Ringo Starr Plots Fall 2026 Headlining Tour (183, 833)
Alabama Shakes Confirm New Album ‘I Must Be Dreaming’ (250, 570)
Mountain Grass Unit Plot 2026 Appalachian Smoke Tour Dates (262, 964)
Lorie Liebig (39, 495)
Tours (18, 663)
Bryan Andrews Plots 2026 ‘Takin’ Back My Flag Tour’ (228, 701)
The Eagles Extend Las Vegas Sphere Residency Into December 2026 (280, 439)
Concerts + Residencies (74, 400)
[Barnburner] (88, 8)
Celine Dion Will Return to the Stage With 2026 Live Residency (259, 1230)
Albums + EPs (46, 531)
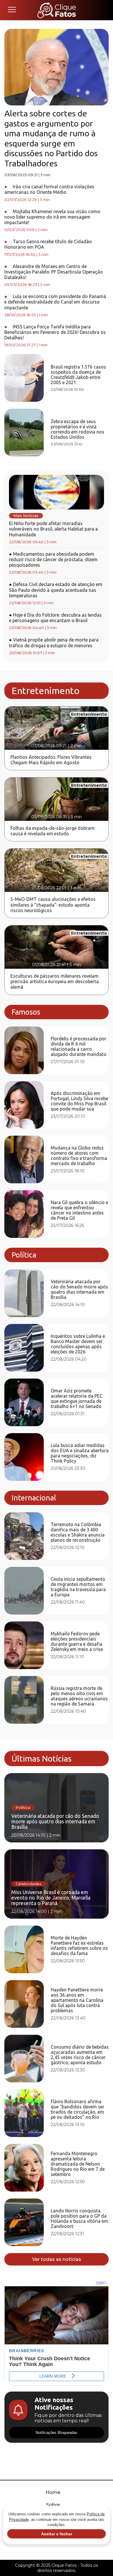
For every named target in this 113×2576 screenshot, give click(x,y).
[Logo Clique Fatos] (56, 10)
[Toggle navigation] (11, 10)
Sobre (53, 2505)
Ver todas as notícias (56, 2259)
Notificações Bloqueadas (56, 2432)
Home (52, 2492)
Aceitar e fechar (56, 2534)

^^^^^^^^

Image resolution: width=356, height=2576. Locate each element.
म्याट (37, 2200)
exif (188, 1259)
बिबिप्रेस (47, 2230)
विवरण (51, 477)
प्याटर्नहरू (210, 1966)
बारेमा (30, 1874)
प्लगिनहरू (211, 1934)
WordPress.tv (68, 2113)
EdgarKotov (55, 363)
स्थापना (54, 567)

^^^^^^^^

» Assignment:
Transcribe each line of the data above, unaltered, from the one where "Notificações Bloqueadas (56, 2432)" appears to the one where "Aceitar e fechar (56, 2534)" appears, inclusive of both.

» Expected answer:
Notificações Bloqueadas (56, 2432)
Home (52, 2492)
Aceitar e fechar (56, 2534)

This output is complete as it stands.